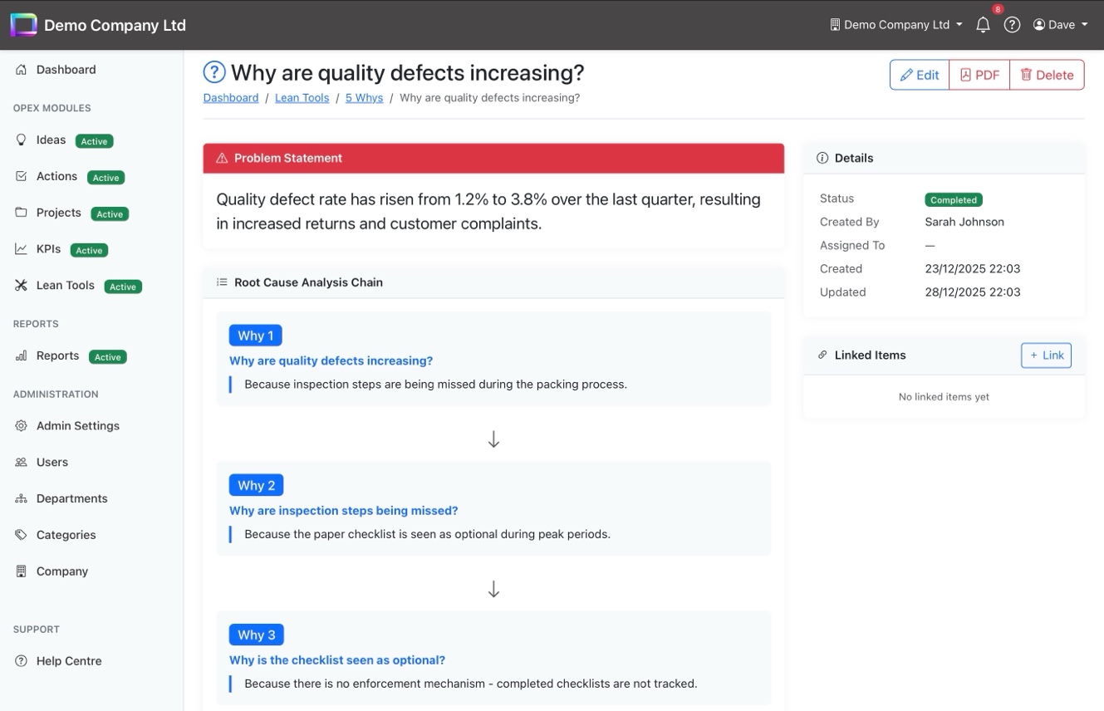
Task: Export the analysis with PDF button
Action: coord(979,75)
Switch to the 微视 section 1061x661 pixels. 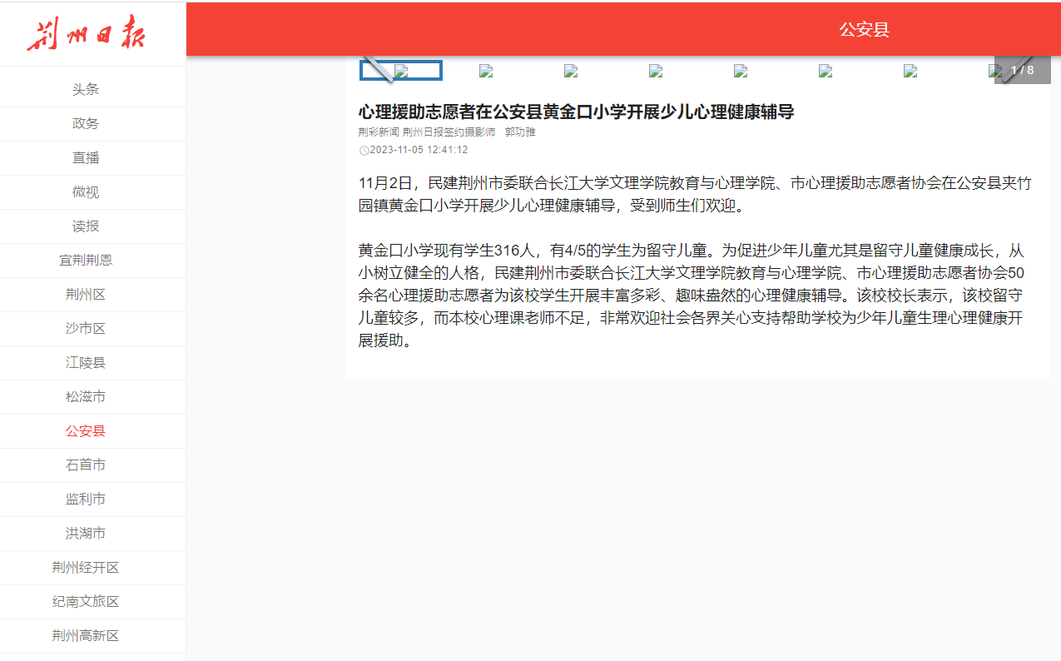(86, 191)
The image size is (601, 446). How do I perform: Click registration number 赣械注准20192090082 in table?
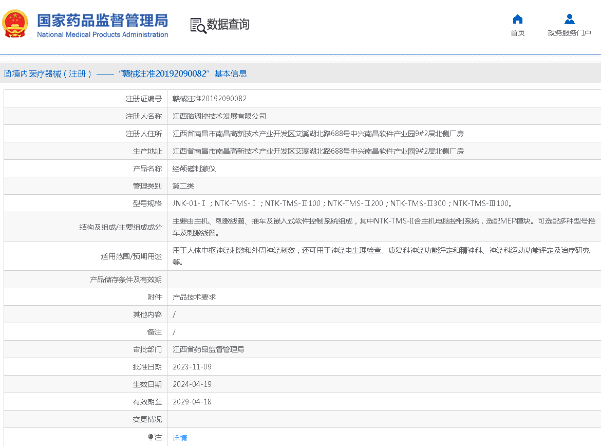point(210,99)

# # #

Show every line of the records that contains the string "size", matching case exactly.

The image size is (601, 446). How do I perform: Click registration number 赣械注准20192090082 in table?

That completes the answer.